Extract:
⁂

Reducing Pain & Increasing Confidence: A Review of Rhea Dempsey’s book on Birth

I just finished reading "Birth With Confidence: Savvy Choices for Normal Birth" last week (utilizing Hoopla Digital through the library; y'all, this is one of my favorite tools ever!). It is unapologetic in its promotion of medication free births, so that is something to keep in mind when reading it. For women who are comfortable and at ease with epidurals or hospital procedures in general, this might not be the best fit. If you're someone who has some anxiety about birth, or a woman determined to have a "natural" birth, or someone dissatisfied with how your first birth went, though, then this book is an excellent one to read in pregnancy!

 Dempsey, an Australian birth educator, spends a large (and helpful) portion of her book discussing how our views of pain in childbirth are wildly different than our views of pain for so many other activities. If a woman is training for a race, we expect her to embrace and accept the pain in that vigorous training. It's functional pain, versus pain that signals something is wrong.  Pain from leg day at the gym is vastly different than the pain of a sprained ankle or broken leg, for instance. According to Dempsey, the pain of childbirth is also a functional pain but instead of celebrating a woman's capabilities here, so many assume that she can't bear it and rush to immediately tell her how unbearable the pain will be. This can sabotage a woman's confidence so very much.

When it came to pain, I appreciated Dempsey's caution about programs promising natural methods to completely escape pain in birth. If a woman places all her confidence in the programs instead of in herself, for instance, and at some point she feels pain beyond the level she was expecting, she can feel betrayed and be completely demoralized.

Some level of demoralization and feeling inadequate are normal parts of birth, and this is where Rhea emphasizes that having the right kind of support with you can make all the difference. If you are wanting a medication-free birth, will you have a support team there who knows you and knows birth, helping you move through repeated "crises of confidence?" Or will you only have people there with you who cannot bear to see you in pain (usually because of their intimate relationship with you) and/or are not familiar enough with the birth process to help you through to the next stage?

 The interesting thing about this additional layer of support is that the right kind of person can actually help a woman raise her pain tolerances. Isn't that astonishing and fabulous to think about?! We all have similar pain threshold, according to Dempsey, but our pain tolerance can be increased depending on our environment and the support we have. It is crucially important to have an environment that helps manage our pain (for a birthing woman, this often means calm, semi-dark, and quiet) and someone there who helps you work through the pain. The research backs this idea up: one recent study found that "doula-supported mothers reported considerably lower pain and anxiety compared with those experiencing physiological delivery (without a doula)." (source)

 This lessening of pain and anxiety gets us back to the title of the book: birthing with confidence! Birth is not a mysterious event where only the sanctified few can pass its test; it's a physiological process that most women are well equipped to handle (and thank goodness for the gifts of modern medicine for the exceptions!)

⁂

Stored data:
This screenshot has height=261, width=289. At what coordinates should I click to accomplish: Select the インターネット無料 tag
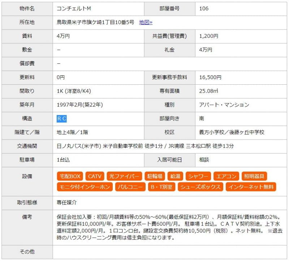click(x=251, y=187)
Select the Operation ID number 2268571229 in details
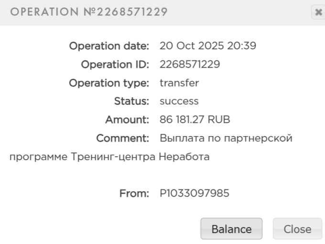Viewport: 325px width, 244px height. pos(190,64)
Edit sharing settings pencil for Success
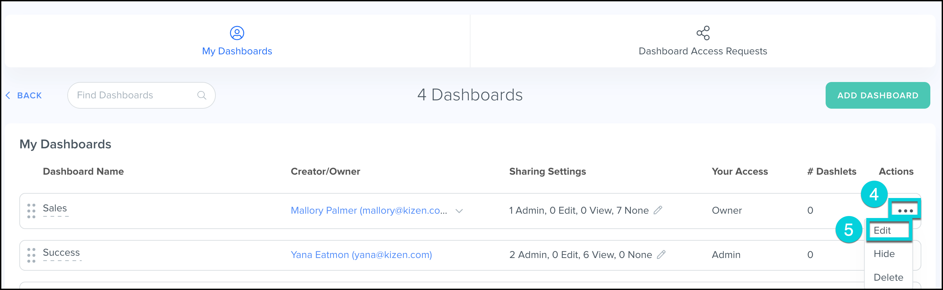 tap(661, 254)
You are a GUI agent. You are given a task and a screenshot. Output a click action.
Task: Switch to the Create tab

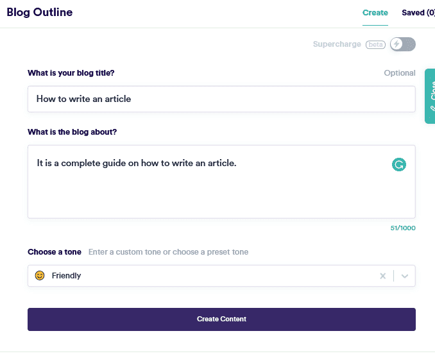[375, 13]
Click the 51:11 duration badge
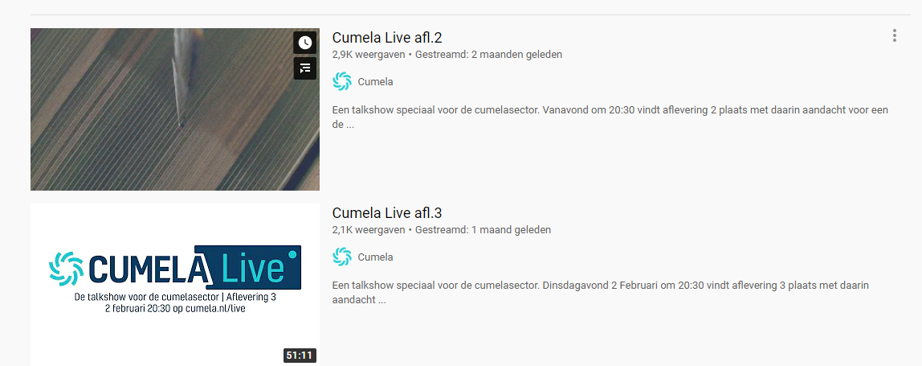Viewport: 922px width, 366px height. [x=300, y=356]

⁂

Work order:
Answer from the book review:
(a) How did the reviewer get access to the book?
(b) What is Dempsey's nationality and profession?
(c) What kind of environment often helps a birthing woman manage pain?
The records were drawn from a separate source, apart from the book review.

Result for this task:
(a) Through Hoopla Digital, via the library.
(b) She is an Australian birth educator.
(c) A calm, semi-dark, and quiet one.